Metin Parçası —

------------------------------------------------------------------------

İçimizi, ormanlarımızı yakan sebepler kavrulduğumuz sıcaklıklarla birlikte dile getirilse de anlaşılmaz oluyor. Yangınların artmasını anlamlandıramıyoruz, mücadelenin etkisizliğini zamanında gerekli donanımlarla hazırlanıp çözemiyoruz. Erişilmesi zor tepelerde, birbirinden uzak noktalarda günlerce baş edilemez orman yangınları rastlantıya bağlanamaz. Nitekim bazı sabotajcıların yakalanmış olması bunu gösteriyor.
Sabotajlarda şantaj taktiğini çözüm süreçlerinde bile şimdi bir kolunu tiyatrolarla feshedeceği beklentisini oluşturan PKK parmağı kadar FETÖ hesaplaşması ve gizli kapaklı ilişkilerin yanında çok az da ihmallerin etkisi bulunduğu kaçınılmaz bir gerçektir.
Ama yangınlardan koruyucu olamamak ve yangınlarla mücadeleye adam gibi hazırlık yapmamış olmak devletçe en büyük zaafımızdır. İnşallah bu durumlarda imar izni, maden arama ruhsatı talepleri ile ülkeyi kıtlığa sokma ihanetleri yer almamıştır.
Devlet ve milletimize ihanet etmek için peşrev çeken güçlerin varlığını bir an için bile dikkatten uzak tutamayız.
Bu yıl Kırkpınar’da yine pek çok pehlivan peşrev çekip kispet bağladı. İzlenen güreşler sonunda nihayet baş pehlivan olan Orhan Okulu, Kırkpınar ağasından ödülünü aldı. Ağalar, bu durumlarda ödül dağıtabilecek paralı kişilerden seçilmektedir.

------------------------------------------------------------------------

Kaynaktan Alıntı —
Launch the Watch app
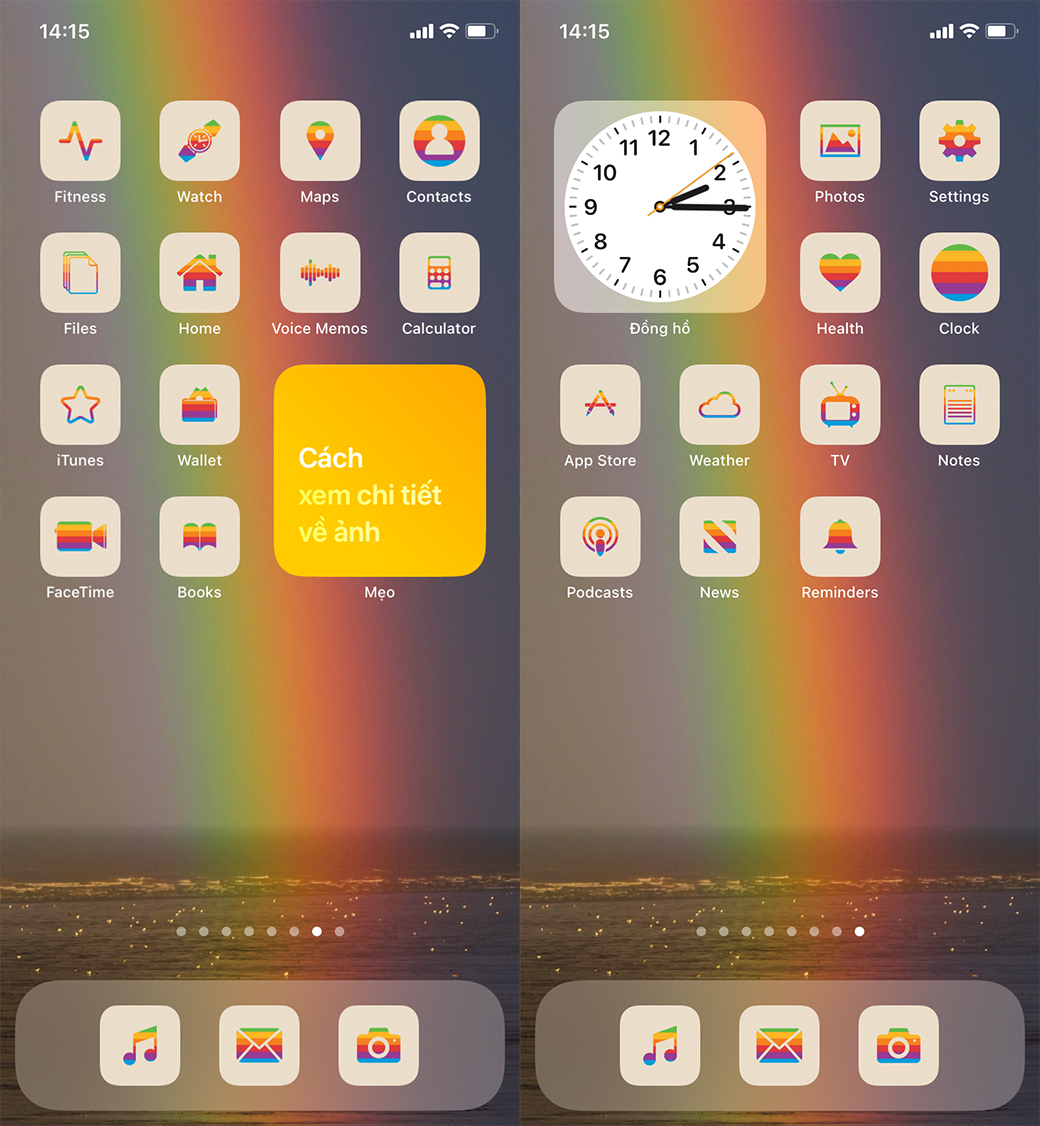 click(x=200, y=141)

------------------------------------------------------------------------

Yapılacaklar —
1. Orman yangınları yazısında "Sabotajlarda şantaj taktiğini" sözcüklerinin geçtiği yerden başlayıp "ihanetleri yer almamıştır." sözcüklerinden sonra durarak o bölümü harfi harfine tekrarlayın.
2. Orman yangınları yazısını kaldığı yerden alıp sürdürün.
Satırların orman yangınları yazısıyla hiçbir ilgisi yoktur.

Görev Yanıtları —
1.
Sabotajlarda şantaj taktiğini çözüm süreçlerinde bile şimdi bir kolunu tiyatrolarla feshedeceği beklentisini oluşturan PKK parmağı kadar FETÖ hesaplaşması ve gizli kapaklı ilişkilerin yanında çok az da ihmallerin etkisi bulunduğu kaçınılmaz bir gerçektir.
Ama yangınlardan koruyucu olamamak ve yangınlarla mücadeleye adam gibi hazırlık yapmamış olmak devletçe en büyük zaafımızdır. İnşallah bu durumlarda imar izni, maden arama ruhsatı talepleri ile ülkeyi kıtlığa sokma ihanetleri yer almamıştır.

2.
Şimdi dünyanın ağası olduğunu kabul ettiren Teksaslı kovboy, kimseye bir şey vermek şöyle dursun, haklı haksız her şeyi kendine almaya çalışıyor. Bir yandan Ukrayna’nın nadir toprak metallerine çökmek isterken, öbür yandan Ortadoğu ve Pasifik bölgesini düzenlemeye, Büyük İsrail Projesi kapsamında İsrail ile birlikte Orta Doğu bölgesindeki petrol, doğal gaz ve su kaynaklarını sömürmeye kalkışıyor. Her akıllı devlet Amerikan bizon sürüsünün önüne kattığı ilk hedef olmamaya çalışırken bu durum onu daha da pervasızlaştırıyor.
Ülkemiz, dünya ağasının açık ve gizli baskılarıyla, yakın geçmişteki denenmesiyle bizden götürdüklerine rağmen çöpe atılamamış, günü geldiğinde kullanmak üzere buzdolabına konmuş, yeniden bir ”çözülme sürecine” doğru savrulmaktadır. Zehri altın tas içinde sunarcasına topluma da ”terörsüz Türkiye” ambalajında janjanlı bir şekilde muhalefeti de ortak ederek sunmaya çalışıyorlar. Cumhur İttifakı çoktan AKP-MHP-DEM ve HÜDAPAR bileşenlerine ulaşmış, oluşturmaya karar verdikleri meclis komisyonunda yer alacak CHP ve diğer küsurat partileriyle meşruiyet kazanmayı gerçekleştirmek istemektedir.
Komisyonun adında bile ortaklaşabilmeleri sağlanamamıştır. ”Terörsüz Türkiye” DEM’e dokundu, barış ve demokrasi yahut kardeşlik ve dayanışma adlarından hangisi hoşlarına gider diye dertlenenler vardır. Aslında en doğru isim, ”TÜRK, ARAP VE KÜRT KOMİSYONU” olmalıdır. Daha doğrusu TÜRK kelimesini hemen şimdi çıkarmalarını önermek lazım. Hatta ARAP kelimesi dahi denklik açısından fazla bulunabilir.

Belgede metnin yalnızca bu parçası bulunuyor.